* **Your goal**: In the records below, find the line with "[HEV Binningen Bottmingen Oberwil] (307, 62)" and the line with "[Twitter] (92, 5)". Print both exactly, along with every line between them, and no other line.

== Segment start ==

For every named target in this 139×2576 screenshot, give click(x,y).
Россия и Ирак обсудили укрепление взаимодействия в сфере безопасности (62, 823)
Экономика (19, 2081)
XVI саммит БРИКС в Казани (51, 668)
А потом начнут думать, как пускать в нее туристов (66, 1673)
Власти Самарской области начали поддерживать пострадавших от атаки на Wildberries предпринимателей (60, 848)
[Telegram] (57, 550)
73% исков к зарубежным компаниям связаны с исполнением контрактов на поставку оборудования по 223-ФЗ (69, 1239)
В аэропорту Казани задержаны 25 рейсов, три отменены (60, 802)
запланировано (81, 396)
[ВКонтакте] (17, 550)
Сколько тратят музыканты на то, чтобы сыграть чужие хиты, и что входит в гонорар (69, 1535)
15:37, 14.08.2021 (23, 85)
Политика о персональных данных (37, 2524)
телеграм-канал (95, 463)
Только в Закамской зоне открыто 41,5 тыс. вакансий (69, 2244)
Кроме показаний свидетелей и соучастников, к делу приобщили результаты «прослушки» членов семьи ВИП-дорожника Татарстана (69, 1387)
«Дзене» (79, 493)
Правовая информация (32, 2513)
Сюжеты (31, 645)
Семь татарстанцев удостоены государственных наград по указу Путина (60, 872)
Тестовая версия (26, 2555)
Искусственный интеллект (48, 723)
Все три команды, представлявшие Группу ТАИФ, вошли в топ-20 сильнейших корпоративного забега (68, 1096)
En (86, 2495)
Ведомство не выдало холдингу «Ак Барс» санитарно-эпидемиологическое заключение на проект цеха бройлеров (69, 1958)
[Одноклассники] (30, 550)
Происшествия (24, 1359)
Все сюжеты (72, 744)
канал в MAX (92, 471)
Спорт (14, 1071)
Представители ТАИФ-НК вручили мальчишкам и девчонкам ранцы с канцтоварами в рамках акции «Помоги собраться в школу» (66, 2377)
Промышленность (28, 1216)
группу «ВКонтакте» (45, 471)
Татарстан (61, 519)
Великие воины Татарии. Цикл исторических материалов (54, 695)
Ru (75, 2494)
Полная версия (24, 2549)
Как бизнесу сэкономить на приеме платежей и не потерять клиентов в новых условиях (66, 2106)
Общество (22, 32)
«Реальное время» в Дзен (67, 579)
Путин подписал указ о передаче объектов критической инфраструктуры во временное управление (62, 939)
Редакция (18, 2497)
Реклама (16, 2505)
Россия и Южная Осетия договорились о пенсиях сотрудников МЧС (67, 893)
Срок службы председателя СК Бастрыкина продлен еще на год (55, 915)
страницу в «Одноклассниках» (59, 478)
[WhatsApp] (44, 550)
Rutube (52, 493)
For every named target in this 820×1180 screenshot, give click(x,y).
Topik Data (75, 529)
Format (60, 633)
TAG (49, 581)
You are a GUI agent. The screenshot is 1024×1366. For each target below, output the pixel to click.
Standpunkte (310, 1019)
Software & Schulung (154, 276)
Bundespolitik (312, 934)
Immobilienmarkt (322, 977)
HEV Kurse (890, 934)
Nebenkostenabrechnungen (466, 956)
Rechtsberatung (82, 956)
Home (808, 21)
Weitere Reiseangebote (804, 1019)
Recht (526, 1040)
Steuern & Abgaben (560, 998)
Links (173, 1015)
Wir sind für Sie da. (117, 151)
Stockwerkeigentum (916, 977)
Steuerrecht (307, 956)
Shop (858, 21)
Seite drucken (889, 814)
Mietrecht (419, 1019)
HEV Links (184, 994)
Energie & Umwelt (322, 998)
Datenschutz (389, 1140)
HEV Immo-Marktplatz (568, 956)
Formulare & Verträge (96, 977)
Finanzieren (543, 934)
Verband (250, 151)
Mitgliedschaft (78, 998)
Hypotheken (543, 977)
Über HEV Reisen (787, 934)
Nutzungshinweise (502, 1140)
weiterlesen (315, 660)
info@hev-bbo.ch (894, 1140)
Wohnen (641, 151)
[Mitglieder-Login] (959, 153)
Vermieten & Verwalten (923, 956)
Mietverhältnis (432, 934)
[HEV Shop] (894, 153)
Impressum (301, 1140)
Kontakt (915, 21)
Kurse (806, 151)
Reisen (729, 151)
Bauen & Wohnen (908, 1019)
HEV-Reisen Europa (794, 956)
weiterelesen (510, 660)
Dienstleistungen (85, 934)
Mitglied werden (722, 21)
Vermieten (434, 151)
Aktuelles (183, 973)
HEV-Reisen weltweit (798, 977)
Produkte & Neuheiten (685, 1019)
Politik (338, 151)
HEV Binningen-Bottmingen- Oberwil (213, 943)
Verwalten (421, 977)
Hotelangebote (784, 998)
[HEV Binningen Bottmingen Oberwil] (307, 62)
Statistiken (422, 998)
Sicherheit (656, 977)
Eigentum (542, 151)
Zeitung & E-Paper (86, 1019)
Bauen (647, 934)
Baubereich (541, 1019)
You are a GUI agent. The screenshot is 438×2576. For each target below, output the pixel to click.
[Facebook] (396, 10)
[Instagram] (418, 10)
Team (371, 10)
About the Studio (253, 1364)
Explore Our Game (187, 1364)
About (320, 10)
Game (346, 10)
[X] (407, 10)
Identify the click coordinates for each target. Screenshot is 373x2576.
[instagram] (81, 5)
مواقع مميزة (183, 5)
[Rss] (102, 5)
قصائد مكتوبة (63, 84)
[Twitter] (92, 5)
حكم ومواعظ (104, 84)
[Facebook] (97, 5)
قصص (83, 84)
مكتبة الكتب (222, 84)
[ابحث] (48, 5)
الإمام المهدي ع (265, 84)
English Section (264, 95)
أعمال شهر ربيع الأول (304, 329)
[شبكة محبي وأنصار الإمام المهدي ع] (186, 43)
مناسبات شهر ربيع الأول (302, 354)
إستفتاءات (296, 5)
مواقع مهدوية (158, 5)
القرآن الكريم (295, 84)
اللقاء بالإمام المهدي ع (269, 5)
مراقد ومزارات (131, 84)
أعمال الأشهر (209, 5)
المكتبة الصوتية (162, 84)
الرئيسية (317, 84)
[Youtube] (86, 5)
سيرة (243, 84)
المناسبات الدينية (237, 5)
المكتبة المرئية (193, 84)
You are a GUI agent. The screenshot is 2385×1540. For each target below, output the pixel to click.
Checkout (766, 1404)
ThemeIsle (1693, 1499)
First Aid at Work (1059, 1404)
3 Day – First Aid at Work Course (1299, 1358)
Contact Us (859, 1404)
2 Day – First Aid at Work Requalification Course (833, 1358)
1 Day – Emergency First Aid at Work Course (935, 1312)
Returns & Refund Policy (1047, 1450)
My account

== Segment end ==

* **Exercise solution**:
[HEV Binningen Bottmingen Oberwil] (307, 62)
Statistiken (422, 998)
Sicherheit (656, 977)
Eigentum (542, 151)
Zeitung & E-Paper (86, 1019)
Bauen (647, 934)
Baubereich (541, 1019)
You are a GUI agent. The screenshot is 438×2576. For each target below, output the pixel to click.
[Facebook] (396, 10)
[Instagram] (418, 10)
Team (371, 10)
About the Studio (253, 1364)
Explore Our Game (187, 1364)
About (320, 10)
Game (346, 10)
[X] (407, 10)
Identify the click coordinates for each target. Screenshot is 373x2576.
[instagram] (81, 5)
مواقع مميزة (183, 5)
[Rss] (102, 5)
قصائد مكتوبة (63, 84)
[Twitter] (92, 5)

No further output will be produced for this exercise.